▶ _Goal of the exercise_
From the line containing "Click the Hide advanced options link" to the final line of the material below, return every line exactly. Do not include pictures.

☆ ☆ ☆ ☆ ☆ ☆ ☆

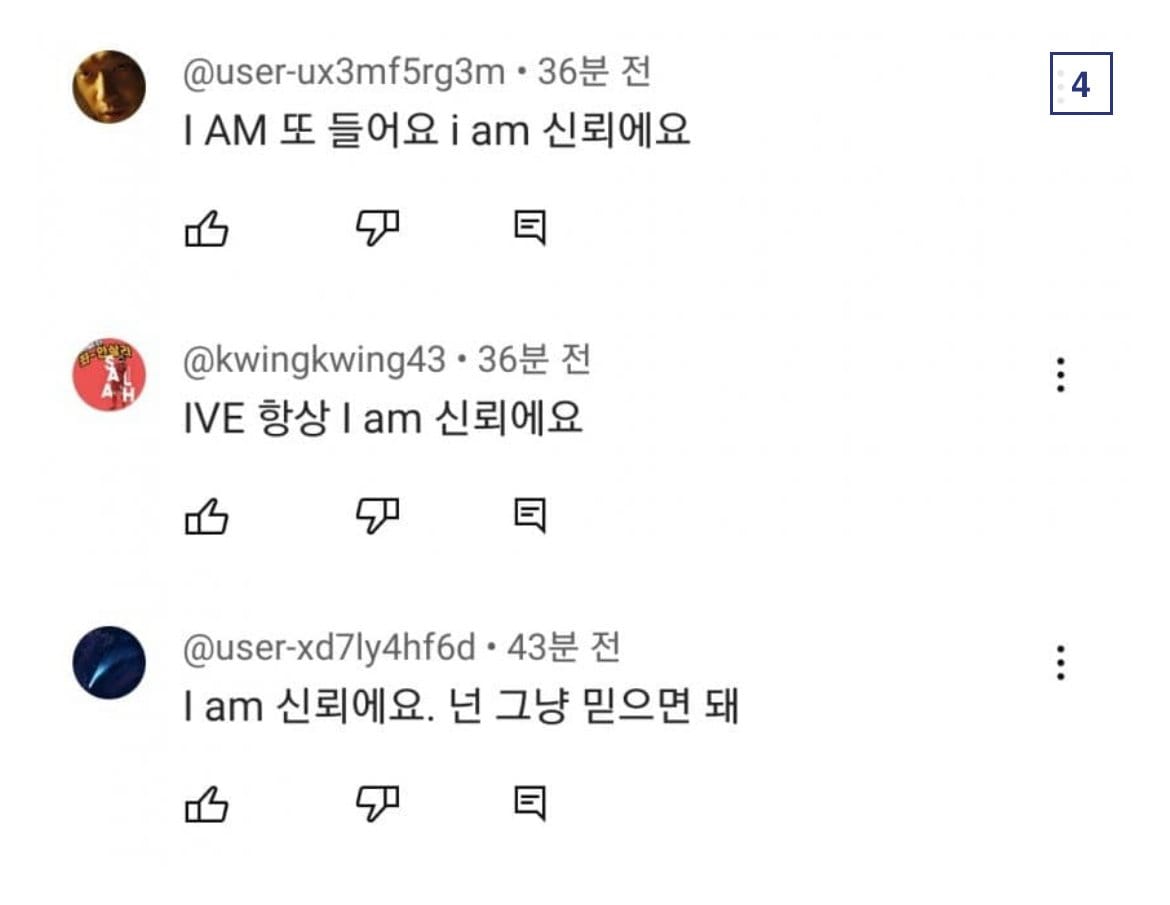Image resolution: width=1170 pixels, height=905 pixels.
Task: Reply to the @user-ux3mf5rg3m comment
Action: (530, 229)
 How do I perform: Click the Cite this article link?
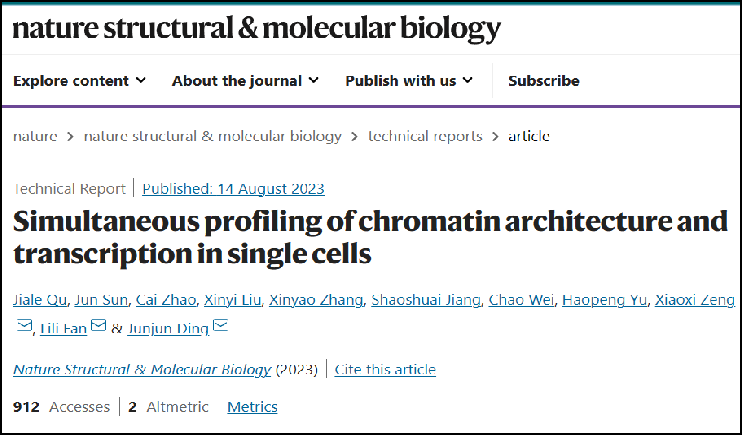click(385, 370)
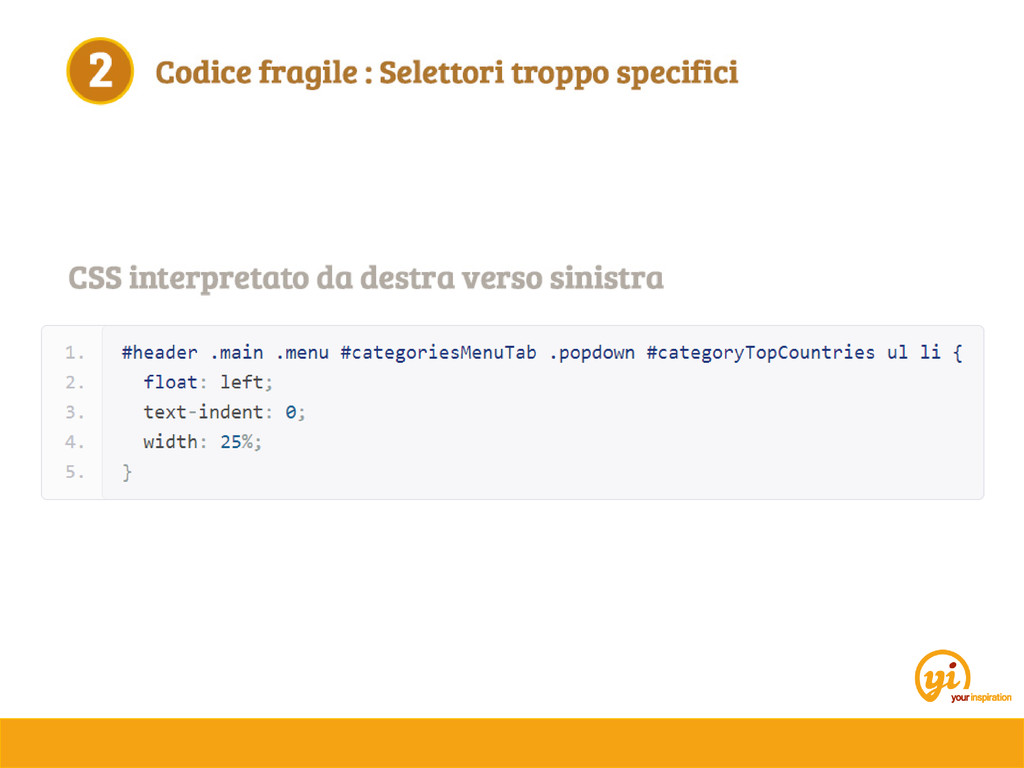The image size is (1024, 768).
Task: Click the subtitle CSS interpretato da destra
Action: tap(366, 277)
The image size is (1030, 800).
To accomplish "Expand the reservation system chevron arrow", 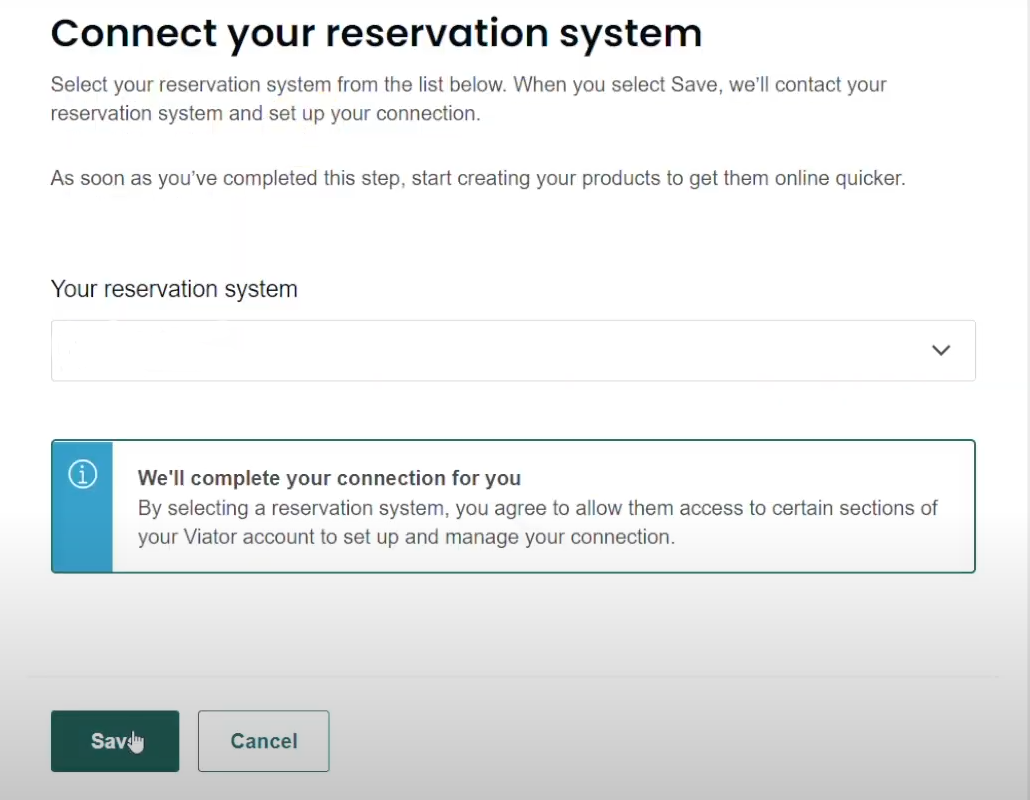I will pos(941,351).
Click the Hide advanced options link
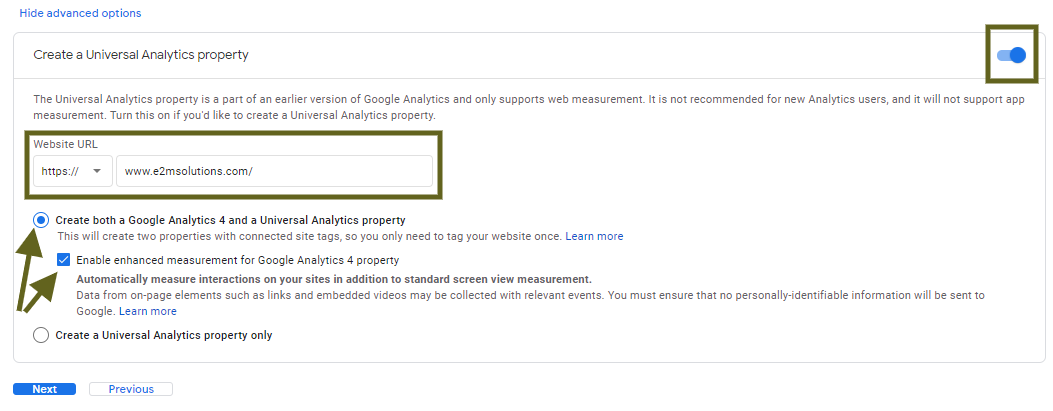The width and height of the screenshot is (1053, 411). [x=80, y=14]
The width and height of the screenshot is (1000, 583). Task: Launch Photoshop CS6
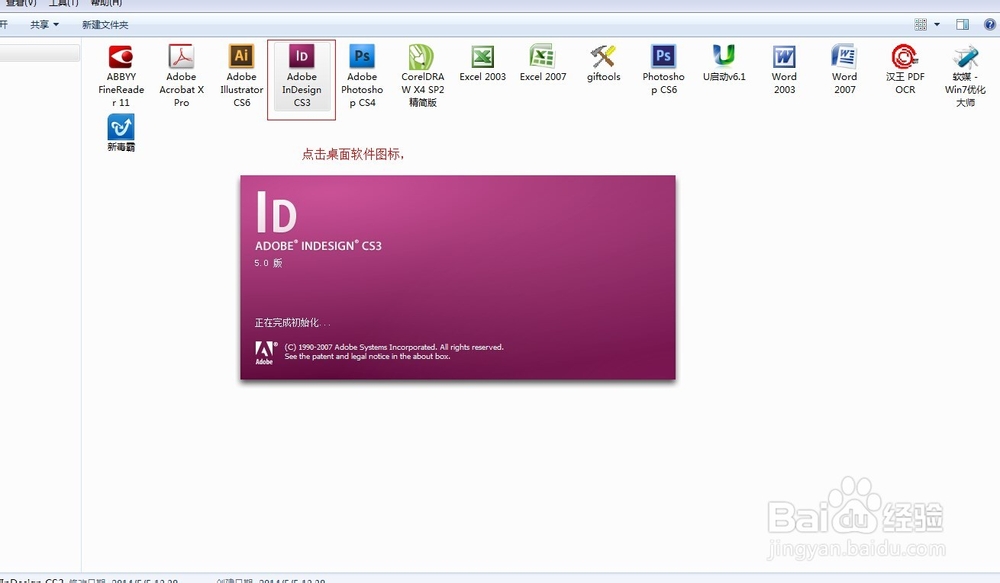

☆ ☆ ☆ ☆ ☆ ☆ ☆

▶ _The completed task_
Click the Hide advanced options link
The width and height of the screenshot is (1053, 411). [x=80, y=14]
The width and height of the screenshot is (1000, 583). Task: Launch Photoshop CS6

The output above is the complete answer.